Dataset entries
+++

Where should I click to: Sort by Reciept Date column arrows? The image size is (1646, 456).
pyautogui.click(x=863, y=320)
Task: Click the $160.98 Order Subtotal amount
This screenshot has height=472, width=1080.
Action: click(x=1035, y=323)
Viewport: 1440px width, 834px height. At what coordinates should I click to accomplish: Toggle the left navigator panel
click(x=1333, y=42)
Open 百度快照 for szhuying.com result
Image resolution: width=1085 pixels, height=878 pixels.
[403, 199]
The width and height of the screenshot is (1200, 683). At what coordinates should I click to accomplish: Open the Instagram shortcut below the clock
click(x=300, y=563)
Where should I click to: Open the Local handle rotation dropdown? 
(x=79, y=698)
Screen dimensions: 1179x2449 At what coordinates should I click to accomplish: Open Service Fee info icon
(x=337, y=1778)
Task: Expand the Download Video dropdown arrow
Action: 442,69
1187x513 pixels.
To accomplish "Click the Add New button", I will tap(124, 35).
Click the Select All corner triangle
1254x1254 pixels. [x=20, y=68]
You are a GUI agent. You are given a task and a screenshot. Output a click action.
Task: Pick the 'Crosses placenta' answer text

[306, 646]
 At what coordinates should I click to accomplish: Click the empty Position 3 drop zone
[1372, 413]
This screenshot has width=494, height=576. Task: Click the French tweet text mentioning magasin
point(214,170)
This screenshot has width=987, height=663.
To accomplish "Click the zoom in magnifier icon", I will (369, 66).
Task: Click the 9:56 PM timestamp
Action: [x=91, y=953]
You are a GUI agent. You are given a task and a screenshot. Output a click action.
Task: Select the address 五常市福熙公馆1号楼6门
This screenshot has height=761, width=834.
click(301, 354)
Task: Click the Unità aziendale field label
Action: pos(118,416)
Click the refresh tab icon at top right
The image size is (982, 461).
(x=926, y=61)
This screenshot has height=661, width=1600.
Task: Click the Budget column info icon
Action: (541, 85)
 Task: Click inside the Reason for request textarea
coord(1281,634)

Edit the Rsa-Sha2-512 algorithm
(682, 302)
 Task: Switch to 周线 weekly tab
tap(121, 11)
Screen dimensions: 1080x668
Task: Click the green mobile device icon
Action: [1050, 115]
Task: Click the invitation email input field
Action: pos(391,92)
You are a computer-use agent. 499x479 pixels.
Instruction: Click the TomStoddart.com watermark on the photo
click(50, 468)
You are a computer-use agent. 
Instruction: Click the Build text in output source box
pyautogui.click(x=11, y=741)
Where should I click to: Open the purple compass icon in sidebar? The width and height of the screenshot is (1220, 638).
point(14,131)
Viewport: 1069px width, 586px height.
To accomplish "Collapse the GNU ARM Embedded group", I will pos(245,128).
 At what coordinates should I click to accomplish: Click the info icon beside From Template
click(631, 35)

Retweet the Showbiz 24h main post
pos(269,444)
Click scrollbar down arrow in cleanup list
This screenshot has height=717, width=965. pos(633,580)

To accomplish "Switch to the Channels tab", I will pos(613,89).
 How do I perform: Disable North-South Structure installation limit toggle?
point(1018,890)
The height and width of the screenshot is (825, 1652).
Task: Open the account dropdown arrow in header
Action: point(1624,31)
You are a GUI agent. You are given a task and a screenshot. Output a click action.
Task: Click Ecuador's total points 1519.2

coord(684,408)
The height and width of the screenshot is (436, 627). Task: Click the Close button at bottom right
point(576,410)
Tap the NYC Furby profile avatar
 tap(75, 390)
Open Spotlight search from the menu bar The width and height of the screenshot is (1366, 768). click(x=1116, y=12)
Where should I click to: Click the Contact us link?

+++

Work task: How many lines in the entries above hold the word "computer"? Reply with the number by itself.

Result of this exercise: 2